What factors were particularly important in determining the architectural layout and development of Greek sanctuaries?
By way of introduction, something could be said about the choice of location: this had much less to do with architects than with tradition, often going back to Mycenaean times and perhaps earlier e.g. the Acropolis and Delphi. The importance of the oracle was a factor at Delphi; the availability of a water supply also seems to have been a factor in all three cases (the Acropolis, Delphi and Olympia).
Otherwise, the only requirements for a sanctuary are a space (temenos) for crowds to gather and an altar. In the early stages, there is not much for architects to work on!

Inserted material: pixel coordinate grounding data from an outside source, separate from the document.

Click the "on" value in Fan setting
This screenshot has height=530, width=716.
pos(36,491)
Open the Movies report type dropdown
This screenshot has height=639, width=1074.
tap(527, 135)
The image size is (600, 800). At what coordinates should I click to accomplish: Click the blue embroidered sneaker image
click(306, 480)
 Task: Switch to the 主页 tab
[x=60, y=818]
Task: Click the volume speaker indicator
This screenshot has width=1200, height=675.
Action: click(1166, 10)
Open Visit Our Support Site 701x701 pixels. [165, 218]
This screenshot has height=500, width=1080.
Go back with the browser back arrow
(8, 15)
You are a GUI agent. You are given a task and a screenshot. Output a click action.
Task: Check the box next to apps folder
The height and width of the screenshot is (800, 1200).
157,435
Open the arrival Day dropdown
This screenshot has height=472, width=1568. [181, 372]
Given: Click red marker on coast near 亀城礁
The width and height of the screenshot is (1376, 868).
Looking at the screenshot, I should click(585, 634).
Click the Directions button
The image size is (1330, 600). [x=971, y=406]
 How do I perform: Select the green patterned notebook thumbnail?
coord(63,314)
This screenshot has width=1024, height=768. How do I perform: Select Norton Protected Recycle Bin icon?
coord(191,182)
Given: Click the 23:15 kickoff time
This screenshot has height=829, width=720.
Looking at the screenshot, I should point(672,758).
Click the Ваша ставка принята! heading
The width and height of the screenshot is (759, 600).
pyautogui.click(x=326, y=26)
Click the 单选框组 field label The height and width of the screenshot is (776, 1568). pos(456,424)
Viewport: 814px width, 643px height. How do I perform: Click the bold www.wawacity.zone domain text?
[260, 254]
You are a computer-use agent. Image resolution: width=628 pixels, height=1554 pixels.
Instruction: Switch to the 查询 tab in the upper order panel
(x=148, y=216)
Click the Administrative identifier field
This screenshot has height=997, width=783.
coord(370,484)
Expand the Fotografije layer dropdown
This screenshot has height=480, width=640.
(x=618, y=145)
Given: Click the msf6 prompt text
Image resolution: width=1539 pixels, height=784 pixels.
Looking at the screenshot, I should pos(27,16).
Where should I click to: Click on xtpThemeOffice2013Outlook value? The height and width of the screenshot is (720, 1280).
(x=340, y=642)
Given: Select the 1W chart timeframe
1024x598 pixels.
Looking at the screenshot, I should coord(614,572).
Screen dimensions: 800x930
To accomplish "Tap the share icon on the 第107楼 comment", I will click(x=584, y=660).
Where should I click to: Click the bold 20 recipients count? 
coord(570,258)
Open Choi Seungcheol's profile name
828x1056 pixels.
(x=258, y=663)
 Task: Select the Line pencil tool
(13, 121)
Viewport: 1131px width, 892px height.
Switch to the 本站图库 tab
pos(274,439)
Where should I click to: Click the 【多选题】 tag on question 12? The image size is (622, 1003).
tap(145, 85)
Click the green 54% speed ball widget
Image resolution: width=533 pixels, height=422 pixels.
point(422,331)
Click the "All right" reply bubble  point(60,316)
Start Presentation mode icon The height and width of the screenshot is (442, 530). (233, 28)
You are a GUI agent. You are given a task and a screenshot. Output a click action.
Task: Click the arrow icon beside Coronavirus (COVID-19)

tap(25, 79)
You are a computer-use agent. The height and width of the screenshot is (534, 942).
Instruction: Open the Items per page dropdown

From the 8th century B.C. there is a move towards monumentalisation within sanctuaries: this is seen most clearly in the building of temples. This probably should not be seen as due to religious fervour: such buildings were seen as embellishment, closely linked to the identity of the community or polis. As time went on, we find temples occupying the central position within the enclosure, displacing altars towards an easterly position: this can be seen at Delphi but was by no means always the case e.g. Olympia.
Temples were built on a particularly large scale at Olympia and Athens. At Olympia, however, it is the processional route leading to the altar which is the key factor in the layout: the temple of Zeus is not in a central position: that was occupied by the altar. The arrangement of buildings is haphazard. To some extent, the importance of the processional route in determining layout can be seen at Delphi e.g. the positioning of the treasuries.
Geographical features obviously become very significant once sanctuaries become embellished with monuments. This can be seen at Delphi, where the steep incline necessitates terracing, therefore breaking up the sanctuary and reducing the space available: the theatre was the only place where a crowd could gather. At Olympia, on the other hand, where the temenos is completely flat, the problem does not arise.
Finance was also of major importance in the architectural development of sanctuaries. All three major sanctuaries are of exceptional scale and architectural decoration. Delphi and Olympia attracted contributions from the pan Hellenic community, while the unique position of Athens, at the head of an empire, made large sums of money available for Perikles' building programme.
At Olympia and Delphi, therefore, pan Hellenic status is linked to their development. In both we find treasuries, erected by individual poleis as dedications and houses for their offerings e.g. the treasury of Gela at Olympia and Siphnos at Delphi. Both these pan Hellenic sanctuaries featured other structures associated with games e.g. the stadia, in both cases outside the temenos. At Delphi, we find a club house dedicated by the people of Cnidos, and at Olympia there are the gymasion and palaistra. By contrast, the Acropolis, as a local sanctuary, does not exhibit such pan Hellenic features.
The architectural development of the Acropolis in the fifth century is unique in that it was due to a single, coherent building programme. The scale and magnificence of the programme were exceptional: the finest example is, of course, the Parthenon. The relative positions of the buildings has also been carefully considered: for example, the Erechtheion, which replaced the 'old' temple of Athena, was moved to the north, thereby preventing it from being dwarfed by the Parthenon; the Propylaia was also aligned along the length of the Acropolis. However, this programme also took account of earlier structures: this can be seen in the layout of the Erechtheion, which accommodates the tomb of Kekrops and the site where Poseidon's trident struck. There were other considerations: for example, the use of the Ionic order in the later buildings (e.g. the Erechtheion), symbolising the position of Athens as champion of the Ionian Greeks.
The concluding paragraph should take account of the range of factors influencing layout and architectural development.